It was little things. I kept turning around and I was like “I’ve seen that before. I’ve seen that before. I’ve seen that before. I’ve seen that before.”
One thing I did like about Transference, it was a very pretty game. The graphics were relatively simple but there was a lot of detail in each space that you explored.
I did like the fact too that we played through the perspective of the three characters. The environment shifted three times to reflect what those characters were feeling. I do think that could have done more with that. It was pretty simplistic at times. The little boy is feeling neglected so he’s drawn all over the walls. We’ve seen that trope before. You know?
The bottom line, if you’re looking for an emotionally charged game that relies on environmental storytelling, Transference probably isn’t for you. I would hold out until it’s on sale for 10 or 15 bucks.
In the meantime, Layers of Fear and Observer is actually on sale together as a bundle for $40. I do think that your money would be better spent on those two games.
Leah: Layers of Fear came out February 16th of 2016. It doesn’t have any info of when they talked about development starting.

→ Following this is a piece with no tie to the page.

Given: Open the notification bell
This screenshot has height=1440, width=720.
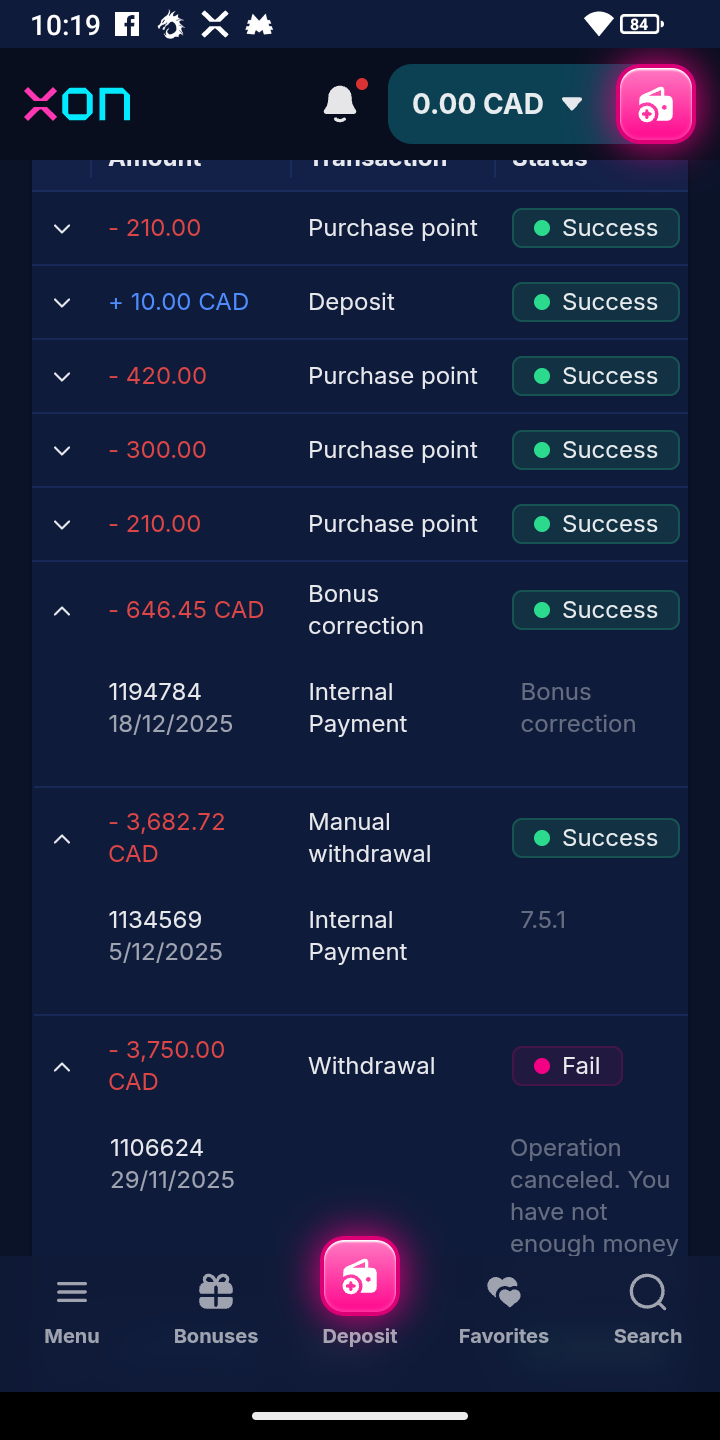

I don’t know about Transference: when their development started.
Alicia: It was teased at … Was it at E3 this year or last year?
Leah: This year.
Alicia: It was this year. Okay.
Catherine: No. It was the year before: where they had the trailer with Elijah Woods. I think it was 2017.
Leah: They’re all melding together.
Alicia: Yeah. I can’t even remember which one I went to, or which ones I went to.
Catherine: I’m pretty sure the first Transference reveal was for 2017: the year that people said that Ubisoft won the conference. I think it was in there.
Leah: Yeah. This doesn’t have much detail on it. I’m checking Wikipedia as well. Just the release date being this year: September 18th. That’s it.
I guess it’s a pass until there’s a discount?
Alicia: Yeah. Definitely.
Catherine: If you played it in VR, let us know if it felt different for you.
Alicia: If you played it in VR and you played Layers of Fear … I feel like that’s important. I know I keep coming back to it. I really feel like that’s important. Oh God! It was exactly the same!
DISCLAIMER: Transference review code was provided by Ubisoft Canada. The opinions expressed in the article above have not be affected by, dictated or edited in any way by the provider. For more information please see Girls on Games’ Code of Journalistic Ethics.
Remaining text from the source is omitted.